If putting our bodies through chronic stress is a bad thing, why do we do it? “There is the idea that to be successful means you have to work long hours and always be incredibly busy,” says Lees. Many workers associate being stressed with being effective, a misconception reinforced by bosses who commend them for their efforts. These days, stress is a bragging point on par with comparing pay cheques and fitness levels.
You might think you’re complaining about work, but you may be using stress to air personal emotions that are trickier to address. Some people deliberately look for stressful situations that will allow them to release pent-up emotions caused by other aspects of their life. “People can seek out aggression to help them feel in control,” says Dr Streimer. “They create stress to discharge any frustrations they have.” And being “too stressed” to deal with anything else is the perfect way to avoid what’s really bothering you.

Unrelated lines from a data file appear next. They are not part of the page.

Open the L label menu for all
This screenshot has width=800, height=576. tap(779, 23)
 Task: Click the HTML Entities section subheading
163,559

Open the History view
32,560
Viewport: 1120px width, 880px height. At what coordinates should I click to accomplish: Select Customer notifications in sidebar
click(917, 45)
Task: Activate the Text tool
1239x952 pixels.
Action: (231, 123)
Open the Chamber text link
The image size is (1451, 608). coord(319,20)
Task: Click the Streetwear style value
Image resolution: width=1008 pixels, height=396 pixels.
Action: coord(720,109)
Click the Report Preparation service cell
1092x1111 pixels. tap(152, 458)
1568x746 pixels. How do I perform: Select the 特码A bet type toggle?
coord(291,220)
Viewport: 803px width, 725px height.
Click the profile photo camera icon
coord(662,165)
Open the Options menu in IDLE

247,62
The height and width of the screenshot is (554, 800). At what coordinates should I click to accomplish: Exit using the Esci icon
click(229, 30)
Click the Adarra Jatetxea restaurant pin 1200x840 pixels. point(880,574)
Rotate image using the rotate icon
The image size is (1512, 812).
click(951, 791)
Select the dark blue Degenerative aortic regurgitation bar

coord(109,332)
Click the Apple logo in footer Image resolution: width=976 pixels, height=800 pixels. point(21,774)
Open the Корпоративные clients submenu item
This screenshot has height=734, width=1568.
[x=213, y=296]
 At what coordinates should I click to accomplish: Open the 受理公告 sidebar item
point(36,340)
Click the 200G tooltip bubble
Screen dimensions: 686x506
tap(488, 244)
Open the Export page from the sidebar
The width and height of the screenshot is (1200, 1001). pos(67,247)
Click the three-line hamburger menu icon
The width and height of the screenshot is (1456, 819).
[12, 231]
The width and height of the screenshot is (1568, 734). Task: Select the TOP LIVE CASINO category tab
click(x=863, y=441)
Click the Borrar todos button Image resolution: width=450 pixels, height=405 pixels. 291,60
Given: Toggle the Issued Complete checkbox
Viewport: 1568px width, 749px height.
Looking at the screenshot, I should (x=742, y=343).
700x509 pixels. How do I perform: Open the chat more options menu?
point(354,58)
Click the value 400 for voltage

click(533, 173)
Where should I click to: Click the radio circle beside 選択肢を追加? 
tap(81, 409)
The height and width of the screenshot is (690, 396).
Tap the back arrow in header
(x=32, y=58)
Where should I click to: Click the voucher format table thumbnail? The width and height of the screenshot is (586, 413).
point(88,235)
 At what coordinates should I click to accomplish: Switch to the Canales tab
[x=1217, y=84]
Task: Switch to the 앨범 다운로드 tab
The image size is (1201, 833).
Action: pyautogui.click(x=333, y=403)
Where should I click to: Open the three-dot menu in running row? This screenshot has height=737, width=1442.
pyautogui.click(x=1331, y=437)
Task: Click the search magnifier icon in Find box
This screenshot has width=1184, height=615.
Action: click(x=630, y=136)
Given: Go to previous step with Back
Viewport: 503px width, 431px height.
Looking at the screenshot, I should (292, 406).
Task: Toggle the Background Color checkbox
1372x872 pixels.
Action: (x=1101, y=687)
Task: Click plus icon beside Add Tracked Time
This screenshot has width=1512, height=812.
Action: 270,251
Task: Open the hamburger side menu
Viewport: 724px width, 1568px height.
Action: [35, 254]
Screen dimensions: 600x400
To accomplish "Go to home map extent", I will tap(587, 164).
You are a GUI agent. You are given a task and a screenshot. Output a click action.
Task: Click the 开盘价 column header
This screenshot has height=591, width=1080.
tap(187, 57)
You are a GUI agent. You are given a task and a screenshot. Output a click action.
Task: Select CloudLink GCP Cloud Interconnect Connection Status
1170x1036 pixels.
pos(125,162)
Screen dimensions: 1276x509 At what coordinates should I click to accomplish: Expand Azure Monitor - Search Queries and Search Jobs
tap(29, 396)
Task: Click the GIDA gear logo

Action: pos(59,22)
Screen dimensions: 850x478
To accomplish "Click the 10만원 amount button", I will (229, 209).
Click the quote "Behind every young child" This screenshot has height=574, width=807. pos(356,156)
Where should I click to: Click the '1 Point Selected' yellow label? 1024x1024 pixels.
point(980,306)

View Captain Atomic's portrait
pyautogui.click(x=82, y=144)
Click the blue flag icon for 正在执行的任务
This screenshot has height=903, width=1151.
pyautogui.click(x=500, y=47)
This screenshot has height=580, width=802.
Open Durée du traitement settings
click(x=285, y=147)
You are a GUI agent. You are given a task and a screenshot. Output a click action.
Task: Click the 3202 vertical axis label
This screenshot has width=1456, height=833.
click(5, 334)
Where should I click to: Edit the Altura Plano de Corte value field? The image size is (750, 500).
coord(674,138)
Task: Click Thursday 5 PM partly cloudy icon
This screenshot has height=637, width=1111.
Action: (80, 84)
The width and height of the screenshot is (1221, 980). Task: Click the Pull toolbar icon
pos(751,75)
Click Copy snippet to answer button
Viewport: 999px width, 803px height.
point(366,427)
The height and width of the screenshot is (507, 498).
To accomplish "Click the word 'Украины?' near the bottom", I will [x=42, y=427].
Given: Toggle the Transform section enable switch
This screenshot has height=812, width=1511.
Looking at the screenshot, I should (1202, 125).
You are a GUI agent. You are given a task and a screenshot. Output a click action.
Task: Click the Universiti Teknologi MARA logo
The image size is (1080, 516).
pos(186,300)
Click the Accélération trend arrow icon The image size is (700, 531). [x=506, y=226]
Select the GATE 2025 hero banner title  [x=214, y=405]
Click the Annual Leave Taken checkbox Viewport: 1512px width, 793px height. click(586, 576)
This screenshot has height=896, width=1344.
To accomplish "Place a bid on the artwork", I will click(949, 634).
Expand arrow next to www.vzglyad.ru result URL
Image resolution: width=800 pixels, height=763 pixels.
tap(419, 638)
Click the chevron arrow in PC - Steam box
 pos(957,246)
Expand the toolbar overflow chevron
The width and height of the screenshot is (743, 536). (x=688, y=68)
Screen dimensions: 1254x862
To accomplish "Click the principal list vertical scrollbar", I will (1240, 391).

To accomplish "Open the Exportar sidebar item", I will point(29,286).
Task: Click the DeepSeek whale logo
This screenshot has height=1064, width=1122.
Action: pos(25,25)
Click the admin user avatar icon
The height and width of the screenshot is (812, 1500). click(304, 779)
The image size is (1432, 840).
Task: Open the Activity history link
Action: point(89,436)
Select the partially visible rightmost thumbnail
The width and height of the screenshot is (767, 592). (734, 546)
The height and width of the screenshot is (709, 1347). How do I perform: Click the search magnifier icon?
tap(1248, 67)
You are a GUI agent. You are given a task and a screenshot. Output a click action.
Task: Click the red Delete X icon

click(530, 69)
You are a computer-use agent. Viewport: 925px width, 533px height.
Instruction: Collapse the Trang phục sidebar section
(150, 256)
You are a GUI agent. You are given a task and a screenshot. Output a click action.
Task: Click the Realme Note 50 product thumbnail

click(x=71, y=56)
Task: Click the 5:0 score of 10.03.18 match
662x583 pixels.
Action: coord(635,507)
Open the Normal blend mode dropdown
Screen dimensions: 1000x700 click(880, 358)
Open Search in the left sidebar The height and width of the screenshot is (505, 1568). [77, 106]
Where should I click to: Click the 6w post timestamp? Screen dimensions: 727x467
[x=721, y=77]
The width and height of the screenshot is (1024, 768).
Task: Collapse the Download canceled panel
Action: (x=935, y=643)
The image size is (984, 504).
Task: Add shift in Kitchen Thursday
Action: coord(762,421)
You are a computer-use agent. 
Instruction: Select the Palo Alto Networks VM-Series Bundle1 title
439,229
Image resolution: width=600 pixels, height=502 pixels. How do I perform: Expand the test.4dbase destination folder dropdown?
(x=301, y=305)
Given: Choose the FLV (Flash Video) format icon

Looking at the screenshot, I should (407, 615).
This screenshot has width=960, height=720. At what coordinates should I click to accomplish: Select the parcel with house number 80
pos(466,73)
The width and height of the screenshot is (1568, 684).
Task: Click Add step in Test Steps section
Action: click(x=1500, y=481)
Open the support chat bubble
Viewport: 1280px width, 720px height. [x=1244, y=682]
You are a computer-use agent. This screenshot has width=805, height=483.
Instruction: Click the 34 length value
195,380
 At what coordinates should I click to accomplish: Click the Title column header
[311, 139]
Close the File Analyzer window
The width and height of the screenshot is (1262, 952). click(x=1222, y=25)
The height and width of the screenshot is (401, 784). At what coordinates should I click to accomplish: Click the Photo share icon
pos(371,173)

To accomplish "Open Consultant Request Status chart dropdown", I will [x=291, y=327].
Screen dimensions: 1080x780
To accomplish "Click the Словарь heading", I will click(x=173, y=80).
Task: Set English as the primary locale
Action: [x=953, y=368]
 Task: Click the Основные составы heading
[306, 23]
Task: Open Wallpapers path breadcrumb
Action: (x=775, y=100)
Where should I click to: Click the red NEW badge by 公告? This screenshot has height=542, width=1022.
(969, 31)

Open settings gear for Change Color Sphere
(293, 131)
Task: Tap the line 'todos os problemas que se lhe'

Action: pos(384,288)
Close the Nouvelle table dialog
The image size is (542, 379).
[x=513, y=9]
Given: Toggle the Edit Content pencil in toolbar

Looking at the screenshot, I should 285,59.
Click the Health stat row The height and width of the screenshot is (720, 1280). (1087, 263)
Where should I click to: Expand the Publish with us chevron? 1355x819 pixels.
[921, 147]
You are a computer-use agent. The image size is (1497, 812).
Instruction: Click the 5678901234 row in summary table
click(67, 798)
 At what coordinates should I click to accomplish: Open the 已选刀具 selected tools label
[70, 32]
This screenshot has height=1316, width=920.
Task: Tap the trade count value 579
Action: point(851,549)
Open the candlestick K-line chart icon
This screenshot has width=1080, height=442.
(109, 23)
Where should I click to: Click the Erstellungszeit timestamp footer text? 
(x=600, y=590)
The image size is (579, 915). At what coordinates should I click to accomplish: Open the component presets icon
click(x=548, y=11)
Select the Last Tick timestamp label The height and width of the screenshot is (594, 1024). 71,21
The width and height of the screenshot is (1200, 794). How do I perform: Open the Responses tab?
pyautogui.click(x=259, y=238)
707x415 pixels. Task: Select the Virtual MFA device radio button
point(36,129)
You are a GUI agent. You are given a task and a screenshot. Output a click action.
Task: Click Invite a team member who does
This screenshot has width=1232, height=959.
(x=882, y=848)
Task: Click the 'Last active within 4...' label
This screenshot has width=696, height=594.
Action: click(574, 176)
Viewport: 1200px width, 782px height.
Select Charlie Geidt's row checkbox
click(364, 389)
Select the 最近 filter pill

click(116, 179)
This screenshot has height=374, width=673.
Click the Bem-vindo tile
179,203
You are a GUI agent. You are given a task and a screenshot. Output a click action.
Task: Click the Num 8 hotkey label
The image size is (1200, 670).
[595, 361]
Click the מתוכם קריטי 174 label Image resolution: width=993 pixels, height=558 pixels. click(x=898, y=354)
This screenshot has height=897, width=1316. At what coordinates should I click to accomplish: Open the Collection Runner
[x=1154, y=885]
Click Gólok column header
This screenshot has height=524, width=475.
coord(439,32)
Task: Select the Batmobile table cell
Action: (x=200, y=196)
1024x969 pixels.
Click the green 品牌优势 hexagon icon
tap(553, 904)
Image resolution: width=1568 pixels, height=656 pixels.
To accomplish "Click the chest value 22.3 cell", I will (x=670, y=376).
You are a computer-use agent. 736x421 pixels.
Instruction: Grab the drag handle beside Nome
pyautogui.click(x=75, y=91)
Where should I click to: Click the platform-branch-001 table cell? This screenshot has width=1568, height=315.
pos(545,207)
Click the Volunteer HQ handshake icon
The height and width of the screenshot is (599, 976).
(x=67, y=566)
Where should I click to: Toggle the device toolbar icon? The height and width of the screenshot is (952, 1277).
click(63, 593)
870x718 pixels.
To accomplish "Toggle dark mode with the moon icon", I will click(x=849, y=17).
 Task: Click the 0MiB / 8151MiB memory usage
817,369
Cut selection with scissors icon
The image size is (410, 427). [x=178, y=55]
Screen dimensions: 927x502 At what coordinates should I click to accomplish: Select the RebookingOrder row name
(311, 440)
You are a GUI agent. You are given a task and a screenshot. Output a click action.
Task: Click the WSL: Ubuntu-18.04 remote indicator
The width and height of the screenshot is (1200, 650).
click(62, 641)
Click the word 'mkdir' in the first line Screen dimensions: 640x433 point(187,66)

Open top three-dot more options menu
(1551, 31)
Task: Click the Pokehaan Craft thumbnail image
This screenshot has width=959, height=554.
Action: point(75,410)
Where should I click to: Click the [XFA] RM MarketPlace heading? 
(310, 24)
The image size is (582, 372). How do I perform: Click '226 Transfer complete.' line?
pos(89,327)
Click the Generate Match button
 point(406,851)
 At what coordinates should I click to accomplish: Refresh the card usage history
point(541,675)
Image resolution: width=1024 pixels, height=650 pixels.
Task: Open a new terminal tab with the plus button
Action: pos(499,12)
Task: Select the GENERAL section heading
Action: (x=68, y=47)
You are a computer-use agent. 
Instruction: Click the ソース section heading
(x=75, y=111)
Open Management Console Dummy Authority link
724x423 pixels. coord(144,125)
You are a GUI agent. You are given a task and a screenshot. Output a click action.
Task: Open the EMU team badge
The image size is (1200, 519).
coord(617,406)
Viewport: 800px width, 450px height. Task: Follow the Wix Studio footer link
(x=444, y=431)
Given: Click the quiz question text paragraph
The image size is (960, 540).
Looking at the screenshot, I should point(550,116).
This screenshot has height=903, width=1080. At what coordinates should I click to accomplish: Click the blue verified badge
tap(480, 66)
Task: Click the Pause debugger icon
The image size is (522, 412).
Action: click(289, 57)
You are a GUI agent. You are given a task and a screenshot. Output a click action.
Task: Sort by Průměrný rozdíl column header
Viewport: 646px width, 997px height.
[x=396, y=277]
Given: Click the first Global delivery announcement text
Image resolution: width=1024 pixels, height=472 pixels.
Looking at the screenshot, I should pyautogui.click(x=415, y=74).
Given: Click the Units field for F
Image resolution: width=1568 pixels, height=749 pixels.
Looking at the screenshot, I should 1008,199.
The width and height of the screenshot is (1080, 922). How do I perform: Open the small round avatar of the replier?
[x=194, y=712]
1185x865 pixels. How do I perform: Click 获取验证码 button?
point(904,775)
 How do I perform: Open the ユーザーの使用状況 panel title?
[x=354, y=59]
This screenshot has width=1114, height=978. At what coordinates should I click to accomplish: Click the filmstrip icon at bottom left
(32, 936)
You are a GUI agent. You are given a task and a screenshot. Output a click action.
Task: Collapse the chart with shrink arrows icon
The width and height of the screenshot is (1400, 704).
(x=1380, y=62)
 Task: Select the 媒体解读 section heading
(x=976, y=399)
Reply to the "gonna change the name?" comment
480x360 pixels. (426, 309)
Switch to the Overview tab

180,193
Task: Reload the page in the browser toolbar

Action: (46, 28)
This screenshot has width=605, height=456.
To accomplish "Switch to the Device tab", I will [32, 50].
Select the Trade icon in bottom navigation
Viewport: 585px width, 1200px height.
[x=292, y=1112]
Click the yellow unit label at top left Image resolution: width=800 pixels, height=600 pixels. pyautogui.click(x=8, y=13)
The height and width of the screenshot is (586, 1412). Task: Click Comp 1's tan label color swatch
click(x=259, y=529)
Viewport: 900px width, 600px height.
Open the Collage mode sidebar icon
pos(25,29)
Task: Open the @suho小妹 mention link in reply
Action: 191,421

Your six-step recovery plan to nix that nagging feeling:
1. The first step is admitting there’s a problem. Ask yourself why you’re stressing out and whether it’s helping the situation. Doing this can give you some much-needed perspective.
2. Next, minimise unnecessary stress. If you’re a worrywart, don’t panic over your work, your weight and the wellbeing of your extended family. Instead, choose the most important thing to contemplate. If you procrastinate, try the Pomodoro Technique: when tackling a task, work for 25 minutes, then break for five. Repeat this four times then take a longer break. Thinking you only need to concentrate for a short time will help you stay motivated.
3. Work on reversing the negative effects stress has on the body. The easiest, cheapest way to do that is to get out and pound the pavement – one study found that just 18 minutes of walking three times a week lowers cortisol levels by 15 per cent. “Not only does physical activity soak up the hormones caused by stress, minimising their negative impacts, but it also disrupts your mind, which can distract you from stress, too,” says Dr Ali.
4. Look at your diet. The body reacts to dieting the same way it does when you worry about making your mortgage repayments. It’s a stressor that can raise your cortisol.